NASA is thinking to send another spacecraft known as the Neptune Orbiter to study more about Neptune; the spacecraft is planned to be probably launched on 2035. It would release atmospheric probes, and possibly release a Triton Lander. NASA has said the earliest possible launch date is 2030. Budget cuts may eliminate this proposal.
Voyager 2[change | change source]
- See also: Neptune (planet)#Exploration
In Voyager 2's last visit with a planet before leaving the solar system, Voyager 2 came 3000 miles (5000 km) above Neptune's north pole, the closest approach it made to any planet after it left Earth. Voyager 2 studied Neptune's atmosphere, its rings, its magnetosphere, and its moons. Several discoveries were made, including the discovery of the Great Dark Spot and Triton's geysers.
Voyager 2 found that Neptune's atmosphere was very active, even though it gets only 3% of the sunlight Jupiter receives. Voyager 2 discovered an anticyclone called the Great Dark Spot, similar to Jupiter's Great Red Spot. However, pictures taken by the Hubble Space Telescope showed that the Great Dark Spot had disappeared. Also seen in Neptune's atmosphere at that time was an almond-shaped spot called "D2", and a bright, quickly moving cloud high above the cloud decks named Scooter.
Voyager 2 also found four rings of Neptune and found proof for ring arcs, or incomplete rings around Neptune. Neptune's magnetosphere was also studied by Voyager 2. The planetary radio astronomy instrument found that Neptune's day is sixteen hours, seven minutes. Voyager 2 also discovered auroras, like on Earth, but much more complicated.

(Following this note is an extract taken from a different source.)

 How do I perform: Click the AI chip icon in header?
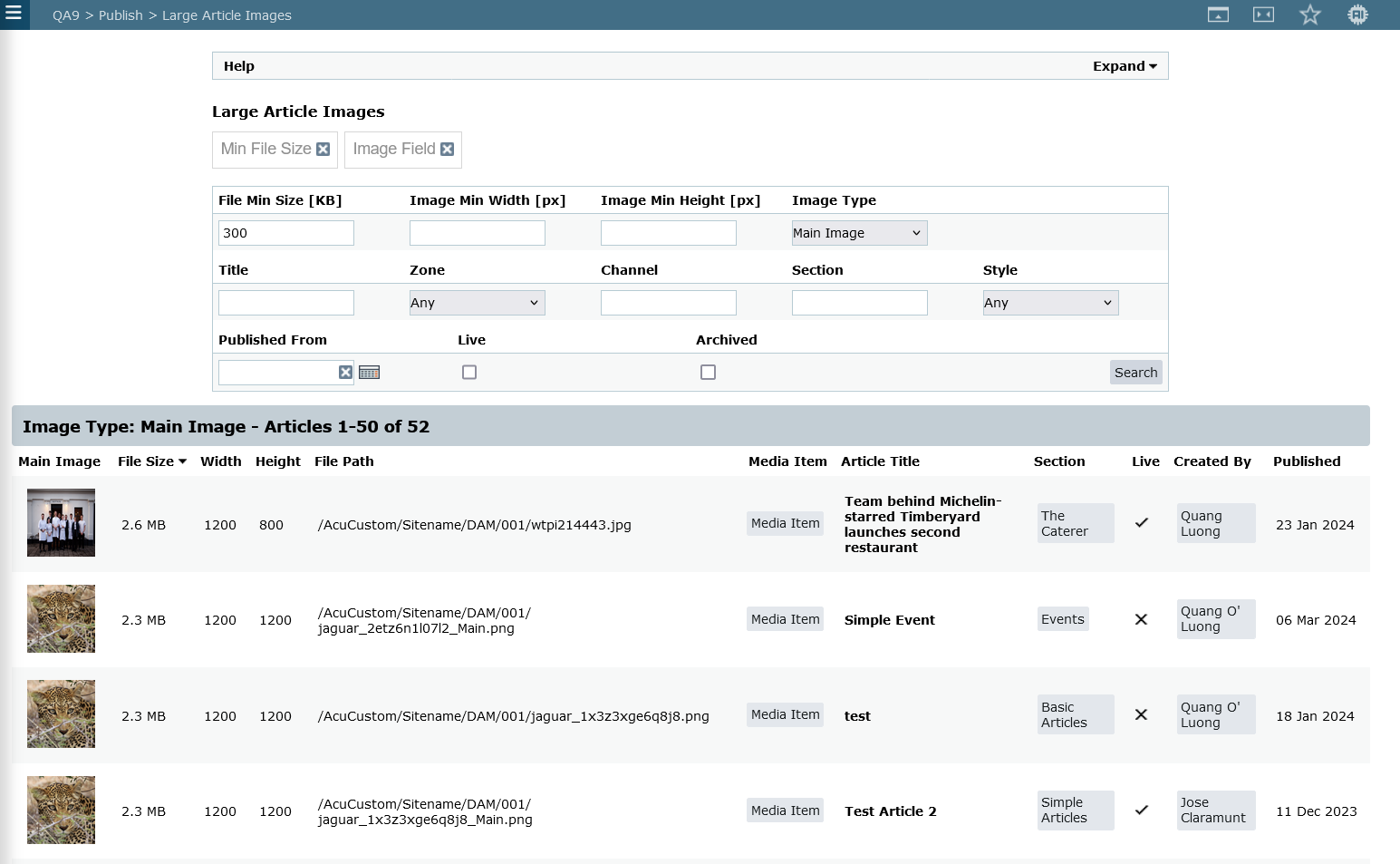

Voyager 2 discovered six moons orbiting Neptune, but only three were photographed in detail: Proteus, Nereid, and Triton. Proteus turned out to be an ellipsoid, as large as an ellipsoid could become without turning into a sphere. Proteus is very dark in color. Nereid, although discovered in 1949, is still not well known even after Voyager 2 passed by. Triton was flown by at about 25,000 miles (40,000 km) away, and became the last object Voyager 2 would ever explore. Triton was shown to have extraordinary active geysers and polar caps. A very thin atmosphere was found, as well as thin clouds.